The present study showed that the CSF HGF levels were significantly increased in MCI individuals. High concentrations of HGF in CSF may be related to AD pathology and faster cognitive decline in non-demented participants. AD pathology may act as a key mediator for influences of HGF on cognitive function. The CSF HGF may be an attractive biomarker candidate to track AD progression.

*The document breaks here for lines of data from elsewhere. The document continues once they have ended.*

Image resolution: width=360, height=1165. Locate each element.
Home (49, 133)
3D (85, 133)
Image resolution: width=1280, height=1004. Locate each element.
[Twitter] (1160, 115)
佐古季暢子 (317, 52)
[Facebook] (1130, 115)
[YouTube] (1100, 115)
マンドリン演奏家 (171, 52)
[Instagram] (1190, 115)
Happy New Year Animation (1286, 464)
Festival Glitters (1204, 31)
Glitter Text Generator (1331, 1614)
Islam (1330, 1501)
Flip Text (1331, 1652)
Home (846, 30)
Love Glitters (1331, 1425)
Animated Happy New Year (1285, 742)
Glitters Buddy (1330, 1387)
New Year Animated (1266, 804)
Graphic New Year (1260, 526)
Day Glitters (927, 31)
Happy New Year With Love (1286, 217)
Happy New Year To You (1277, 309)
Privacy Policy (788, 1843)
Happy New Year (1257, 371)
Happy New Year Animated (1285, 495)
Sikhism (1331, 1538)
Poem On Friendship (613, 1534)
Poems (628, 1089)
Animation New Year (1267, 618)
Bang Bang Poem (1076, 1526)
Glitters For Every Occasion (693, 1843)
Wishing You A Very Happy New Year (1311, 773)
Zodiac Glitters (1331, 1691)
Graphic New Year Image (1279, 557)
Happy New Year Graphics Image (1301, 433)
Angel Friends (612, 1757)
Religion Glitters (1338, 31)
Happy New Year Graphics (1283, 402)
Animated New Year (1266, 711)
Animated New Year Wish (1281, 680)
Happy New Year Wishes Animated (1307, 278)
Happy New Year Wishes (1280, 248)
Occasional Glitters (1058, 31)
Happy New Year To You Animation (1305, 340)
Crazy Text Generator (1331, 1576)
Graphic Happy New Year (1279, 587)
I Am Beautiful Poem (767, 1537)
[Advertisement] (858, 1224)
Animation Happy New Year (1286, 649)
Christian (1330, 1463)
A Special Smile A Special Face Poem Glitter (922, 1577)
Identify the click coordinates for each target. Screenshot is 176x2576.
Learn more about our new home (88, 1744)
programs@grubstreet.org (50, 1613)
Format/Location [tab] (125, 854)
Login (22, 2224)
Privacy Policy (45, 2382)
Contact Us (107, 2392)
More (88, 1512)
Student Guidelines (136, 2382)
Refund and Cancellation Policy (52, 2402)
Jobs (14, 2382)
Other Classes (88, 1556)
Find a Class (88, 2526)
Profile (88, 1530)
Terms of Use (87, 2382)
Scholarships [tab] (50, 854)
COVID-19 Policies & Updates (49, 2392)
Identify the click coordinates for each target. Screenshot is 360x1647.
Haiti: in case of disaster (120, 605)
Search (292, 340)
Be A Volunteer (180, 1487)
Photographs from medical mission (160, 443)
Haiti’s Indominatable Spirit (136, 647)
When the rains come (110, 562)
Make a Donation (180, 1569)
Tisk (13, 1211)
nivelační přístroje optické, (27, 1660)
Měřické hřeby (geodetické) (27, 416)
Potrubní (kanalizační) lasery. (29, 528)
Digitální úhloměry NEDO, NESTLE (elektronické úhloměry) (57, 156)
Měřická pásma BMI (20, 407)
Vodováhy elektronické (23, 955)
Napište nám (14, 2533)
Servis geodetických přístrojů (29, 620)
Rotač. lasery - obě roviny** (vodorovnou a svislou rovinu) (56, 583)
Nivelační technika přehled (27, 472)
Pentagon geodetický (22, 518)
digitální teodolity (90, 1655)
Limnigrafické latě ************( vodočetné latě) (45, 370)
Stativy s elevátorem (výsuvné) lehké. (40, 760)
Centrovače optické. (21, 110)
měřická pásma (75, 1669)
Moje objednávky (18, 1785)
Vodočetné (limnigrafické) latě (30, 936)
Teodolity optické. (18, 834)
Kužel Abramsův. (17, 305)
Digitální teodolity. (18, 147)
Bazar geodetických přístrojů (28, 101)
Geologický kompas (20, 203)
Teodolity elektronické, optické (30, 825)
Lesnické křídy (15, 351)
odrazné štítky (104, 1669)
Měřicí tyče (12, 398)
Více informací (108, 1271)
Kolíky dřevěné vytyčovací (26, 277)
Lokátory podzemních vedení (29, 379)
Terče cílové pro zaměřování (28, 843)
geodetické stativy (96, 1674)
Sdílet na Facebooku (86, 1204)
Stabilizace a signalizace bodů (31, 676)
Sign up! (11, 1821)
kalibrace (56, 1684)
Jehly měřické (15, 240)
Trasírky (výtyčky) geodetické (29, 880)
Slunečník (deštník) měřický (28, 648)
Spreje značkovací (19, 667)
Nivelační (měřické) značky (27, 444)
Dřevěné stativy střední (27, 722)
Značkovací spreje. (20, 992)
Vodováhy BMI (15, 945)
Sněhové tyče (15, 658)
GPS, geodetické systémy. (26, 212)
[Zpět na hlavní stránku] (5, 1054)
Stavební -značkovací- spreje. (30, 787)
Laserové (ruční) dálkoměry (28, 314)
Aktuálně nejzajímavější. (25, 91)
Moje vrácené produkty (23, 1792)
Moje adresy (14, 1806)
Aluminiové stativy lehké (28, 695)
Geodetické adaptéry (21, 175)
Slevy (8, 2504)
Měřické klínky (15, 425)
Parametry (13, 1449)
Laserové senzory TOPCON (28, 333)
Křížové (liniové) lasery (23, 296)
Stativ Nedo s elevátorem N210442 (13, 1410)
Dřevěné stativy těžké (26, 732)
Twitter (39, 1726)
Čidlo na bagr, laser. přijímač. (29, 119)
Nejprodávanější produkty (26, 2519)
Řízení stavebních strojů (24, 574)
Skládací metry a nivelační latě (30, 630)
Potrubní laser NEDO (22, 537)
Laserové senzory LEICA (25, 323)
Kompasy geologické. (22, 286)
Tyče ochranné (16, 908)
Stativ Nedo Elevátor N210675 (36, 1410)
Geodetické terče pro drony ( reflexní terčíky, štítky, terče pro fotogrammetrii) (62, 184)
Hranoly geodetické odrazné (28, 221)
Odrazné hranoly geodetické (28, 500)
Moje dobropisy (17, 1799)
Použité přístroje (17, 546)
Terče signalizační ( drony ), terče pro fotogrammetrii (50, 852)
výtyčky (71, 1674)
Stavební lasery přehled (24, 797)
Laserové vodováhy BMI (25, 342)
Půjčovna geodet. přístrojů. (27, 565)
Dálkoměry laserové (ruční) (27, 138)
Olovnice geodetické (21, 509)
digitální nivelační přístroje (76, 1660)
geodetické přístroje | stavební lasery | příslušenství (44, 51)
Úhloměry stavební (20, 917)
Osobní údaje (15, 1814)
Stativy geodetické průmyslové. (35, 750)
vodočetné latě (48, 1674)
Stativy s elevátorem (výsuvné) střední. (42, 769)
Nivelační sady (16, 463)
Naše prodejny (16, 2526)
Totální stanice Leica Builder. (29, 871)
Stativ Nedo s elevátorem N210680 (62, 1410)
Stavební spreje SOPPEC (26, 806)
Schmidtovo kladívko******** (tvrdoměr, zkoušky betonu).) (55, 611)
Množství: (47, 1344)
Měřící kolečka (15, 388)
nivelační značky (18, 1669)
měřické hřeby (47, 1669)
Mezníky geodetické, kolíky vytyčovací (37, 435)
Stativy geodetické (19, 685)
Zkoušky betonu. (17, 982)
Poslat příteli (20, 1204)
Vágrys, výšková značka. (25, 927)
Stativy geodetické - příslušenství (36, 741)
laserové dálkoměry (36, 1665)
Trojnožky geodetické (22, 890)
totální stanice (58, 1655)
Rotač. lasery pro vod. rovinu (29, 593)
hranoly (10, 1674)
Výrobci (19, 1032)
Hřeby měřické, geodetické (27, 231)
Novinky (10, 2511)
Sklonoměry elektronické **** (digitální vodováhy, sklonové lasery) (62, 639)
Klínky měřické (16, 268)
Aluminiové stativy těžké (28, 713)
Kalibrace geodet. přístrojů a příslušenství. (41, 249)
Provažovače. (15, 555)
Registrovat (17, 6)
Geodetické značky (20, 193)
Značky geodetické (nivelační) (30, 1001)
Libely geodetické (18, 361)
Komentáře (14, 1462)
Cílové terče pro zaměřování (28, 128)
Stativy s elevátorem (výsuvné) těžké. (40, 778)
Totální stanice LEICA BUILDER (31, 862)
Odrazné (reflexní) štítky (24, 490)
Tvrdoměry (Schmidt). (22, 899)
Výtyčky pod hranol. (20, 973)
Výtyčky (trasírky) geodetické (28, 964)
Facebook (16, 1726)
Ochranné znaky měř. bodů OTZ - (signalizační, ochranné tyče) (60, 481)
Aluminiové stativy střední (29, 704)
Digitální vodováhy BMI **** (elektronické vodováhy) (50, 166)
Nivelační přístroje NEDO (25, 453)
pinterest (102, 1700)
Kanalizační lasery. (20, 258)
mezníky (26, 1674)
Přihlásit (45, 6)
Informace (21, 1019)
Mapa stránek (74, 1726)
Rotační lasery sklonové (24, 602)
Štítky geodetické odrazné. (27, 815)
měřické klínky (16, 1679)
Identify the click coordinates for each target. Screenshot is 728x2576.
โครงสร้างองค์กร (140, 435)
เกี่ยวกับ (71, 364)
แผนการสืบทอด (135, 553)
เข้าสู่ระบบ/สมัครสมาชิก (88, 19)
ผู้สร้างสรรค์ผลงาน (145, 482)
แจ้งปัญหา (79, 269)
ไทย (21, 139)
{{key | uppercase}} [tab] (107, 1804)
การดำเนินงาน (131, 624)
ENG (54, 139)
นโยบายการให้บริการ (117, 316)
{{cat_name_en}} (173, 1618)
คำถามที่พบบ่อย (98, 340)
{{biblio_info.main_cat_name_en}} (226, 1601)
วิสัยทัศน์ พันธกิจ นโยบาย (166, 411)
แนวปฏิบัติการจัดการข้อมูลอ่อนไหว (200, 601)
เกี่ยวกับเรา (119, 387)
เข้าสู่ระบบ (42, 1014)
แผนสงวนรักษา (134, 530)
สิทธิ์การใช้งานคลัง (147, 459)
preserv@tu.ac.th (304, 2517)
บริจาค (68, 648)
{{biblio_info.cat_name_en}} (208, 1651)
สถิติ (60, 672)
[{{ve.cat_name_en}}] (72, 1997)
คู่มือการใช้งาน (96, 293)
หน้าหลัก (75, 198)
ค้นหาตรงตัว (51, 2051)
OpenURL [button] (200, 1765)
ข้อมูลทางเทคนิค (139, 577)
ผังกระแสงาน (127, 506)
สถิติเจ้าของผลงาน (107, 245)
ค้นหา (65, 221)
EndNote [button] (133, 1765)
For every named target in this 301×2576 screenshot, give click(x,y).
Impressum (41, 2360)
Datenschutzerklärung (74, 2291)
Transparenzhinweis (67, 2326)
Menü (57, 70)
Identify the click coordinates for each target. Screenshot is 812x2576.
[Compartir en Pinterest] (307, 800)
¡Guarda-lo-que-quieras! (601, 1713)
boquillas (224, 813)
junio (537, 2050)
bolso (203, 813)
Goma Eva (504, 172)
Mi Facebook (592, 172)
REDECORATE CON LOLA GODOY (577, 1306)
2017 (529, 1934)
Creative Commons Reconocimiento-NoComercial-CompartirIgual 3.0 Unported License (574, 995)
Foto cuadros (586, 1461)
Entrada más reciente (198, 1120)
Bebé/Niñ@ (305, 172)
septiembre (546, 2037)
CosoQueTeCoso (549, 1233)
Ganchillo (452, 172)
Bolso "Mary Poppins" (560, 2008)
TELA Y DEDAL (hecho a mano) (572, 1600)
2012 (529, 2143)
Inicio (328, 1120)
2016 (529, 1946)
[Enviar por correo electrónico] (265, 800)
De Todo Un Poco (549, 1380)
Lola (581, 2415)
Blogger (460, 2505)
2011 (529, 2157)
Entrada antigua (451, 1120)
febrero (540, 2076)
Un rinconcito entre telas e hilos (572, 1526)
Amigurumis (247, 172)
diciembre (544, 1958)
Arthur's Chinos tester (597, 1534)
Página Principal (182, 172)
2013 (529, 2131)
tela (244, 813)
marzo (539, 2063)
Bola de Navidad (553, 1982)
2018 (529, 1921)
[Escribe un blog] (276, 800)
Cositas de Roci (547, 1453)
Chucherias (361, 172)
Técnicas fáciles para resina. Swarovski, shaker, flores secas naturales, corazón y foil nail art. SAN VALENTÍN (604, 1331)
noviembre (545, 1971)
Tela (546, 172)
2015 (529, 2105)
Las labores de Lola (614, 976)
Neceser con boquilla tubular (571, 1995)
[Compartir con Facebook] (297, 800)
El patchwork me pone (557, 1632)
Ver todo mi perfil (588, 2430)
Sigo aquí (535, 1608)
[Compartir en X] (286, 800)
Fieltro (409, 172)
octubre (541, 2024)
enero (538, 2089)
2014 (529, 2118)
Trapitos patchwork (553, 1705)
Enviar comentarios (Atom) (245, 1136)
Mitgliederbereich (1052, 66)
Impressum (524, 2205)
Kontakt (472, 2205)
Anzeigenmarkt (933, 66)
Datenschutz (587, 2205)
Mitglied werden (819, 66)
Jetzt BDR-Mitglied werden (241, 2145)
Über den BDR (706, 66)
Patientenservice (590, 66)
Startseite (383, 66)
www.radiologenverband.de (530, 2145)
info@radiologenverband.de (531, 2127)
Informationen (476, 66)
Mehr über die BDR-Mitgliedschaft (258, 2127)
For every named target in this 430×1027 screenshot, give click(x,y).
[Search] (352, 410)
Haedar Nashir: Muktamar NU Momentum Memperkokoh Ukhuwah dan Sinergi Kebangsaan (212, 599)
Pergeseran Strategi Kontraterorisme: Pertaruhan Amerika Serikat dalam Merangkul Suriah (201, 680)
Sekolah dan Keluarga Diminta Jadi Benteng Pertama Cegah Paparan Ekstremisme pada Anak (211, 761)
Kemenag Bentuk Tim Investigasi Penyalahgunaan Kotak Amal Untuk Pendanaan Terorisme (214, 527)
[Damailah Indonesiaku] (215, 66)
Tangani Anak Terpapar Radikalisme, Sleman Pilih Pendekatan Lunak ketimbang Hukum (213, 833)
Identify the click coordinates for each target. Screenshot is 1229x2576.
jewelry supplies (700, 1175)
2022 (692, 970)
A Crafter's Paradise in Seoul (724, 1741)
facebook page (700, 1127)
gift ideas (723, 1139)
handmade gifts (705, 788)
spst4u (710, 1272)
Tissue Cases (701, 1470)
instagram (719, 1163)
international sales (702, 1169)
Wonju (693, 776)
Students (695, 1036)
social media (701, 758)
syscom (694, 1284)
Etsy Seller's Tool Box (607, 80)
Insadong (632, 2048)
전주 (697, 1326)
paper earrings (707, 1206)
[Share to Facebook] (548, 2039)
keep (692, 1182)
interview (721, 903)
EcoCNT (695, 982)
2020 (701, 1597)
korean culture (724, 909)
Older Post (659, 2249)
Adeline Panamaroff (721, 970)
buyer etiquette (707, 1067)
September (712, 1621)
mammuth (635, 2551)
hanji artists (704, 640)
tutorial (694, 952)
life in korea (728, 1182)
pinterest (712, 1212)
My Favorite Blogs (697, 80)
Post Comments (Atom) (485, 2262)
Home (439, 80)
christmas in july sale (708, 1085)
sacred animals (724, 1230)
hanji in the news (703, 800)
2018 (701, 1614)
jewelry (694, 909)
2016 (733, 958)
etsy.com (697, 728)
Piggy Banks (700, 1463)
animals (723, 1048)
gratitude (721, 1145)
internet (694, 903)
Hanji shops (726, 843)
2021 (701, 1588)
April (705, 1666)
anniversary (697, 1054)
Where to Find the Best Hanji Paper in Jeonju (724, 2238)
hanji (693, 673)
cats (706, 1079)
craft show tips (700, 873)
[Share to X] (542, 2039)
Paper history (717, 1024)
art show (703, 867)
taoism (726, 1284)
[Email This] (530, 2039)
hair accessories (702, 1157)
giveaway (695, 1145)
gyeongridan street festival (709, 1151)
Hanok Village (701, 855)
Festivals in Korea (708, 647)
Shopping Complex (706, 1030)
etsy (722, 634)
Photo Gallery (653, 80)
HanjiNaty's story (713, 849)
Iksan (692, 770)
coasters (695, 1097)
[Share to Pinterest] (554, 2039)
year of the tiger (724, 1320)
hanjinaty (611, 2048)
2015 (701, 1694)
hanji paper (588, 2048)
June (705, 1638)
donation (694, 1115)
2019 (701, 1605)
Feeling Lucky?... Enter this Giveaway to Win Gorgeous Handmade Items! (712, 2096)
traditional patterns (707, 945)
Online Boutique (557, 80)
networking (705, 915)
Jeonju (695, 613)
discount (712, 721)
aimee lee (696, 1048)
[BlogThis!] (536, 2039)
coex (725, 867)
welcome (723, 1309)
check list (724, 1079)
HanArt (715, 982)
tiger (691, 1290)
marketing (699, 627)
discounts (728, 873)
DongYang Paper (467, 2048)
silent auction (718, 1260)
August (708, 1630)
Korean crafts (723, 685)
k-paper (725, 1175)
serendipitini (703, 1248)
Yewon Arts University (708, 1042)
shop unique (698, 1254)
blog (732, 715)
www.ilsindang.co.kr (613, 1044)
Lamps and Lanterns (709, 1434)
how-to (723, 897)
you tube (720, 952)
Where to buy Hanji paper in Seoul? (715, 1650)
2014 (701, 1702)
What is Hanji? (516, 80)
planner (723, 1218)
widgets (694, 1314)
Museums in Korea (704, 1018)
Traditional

Additional file 1: Table 1. Specific components of ADNI classification criteria to distinguish CN, Early MCI, Late MCI, and AD. The specific ADNI diagnostic criteria for distinguishing CN, MCI, and AD participants were summarized in Additional Table 1. Table 2. Tukey post hoc test for multiple comparisons between CSF HGF groups and CSF AD biomarkers and cognitive function. Using post hoc tests (Tukey HSD), it was found that CSF Aβ42 was reduced among Group C participants compared to Group A participants. CSF pTau and CSF tTau were increased among Group C participants, as compared to Group A and Group B participants. Table 3. Multiple comparisons between CSF HGF and longitudinal changes in cognitive function. After controlling for a range of potential confounders (age, sex, years of education, APOE4 status, baseline diagnosis, and baseline cognitive status), individuals in group C (the highest tertile) showed faster decline in MMSE (β = − 0.2155, P = 0.0371), ADNI_MEM (β = − 0.0271, P = 0.0397), and ADNI_EF (β = − 0.0442, P = 0.0037) compared to group A (the lowest tertile). Figure 1. Associations of baseline CSF HGF with CSF AD biomarkers in non-demented participants (stratified by diagnosis). The baseline CSF HGF is significant associated with the CSF Aβ42 in MCI (R = − 0.19, P = 0.045), but not in CN (R = − 0.17, P = 0.12). Figure 2. Associations of baseline CSF HGF with CSF AD biomarkers in non-demented participants (stratified by diagnosis). The baseline CSF HGF is significant associated with the CSF pTau (CN, R = 0.35, P = 8E-04; MCI, R = 0.34, P = 2E-04). Figure 3. Associations of baseline CSF HGF with CSF AD biomarkers in non-demented participants (stratified by diagnosis). The baseline CSF HGF is significant associated with the CSF tTau (CN, R = 0.44, P = 1.6E-05; MCI, R = 0.41, P = 6.8E-05).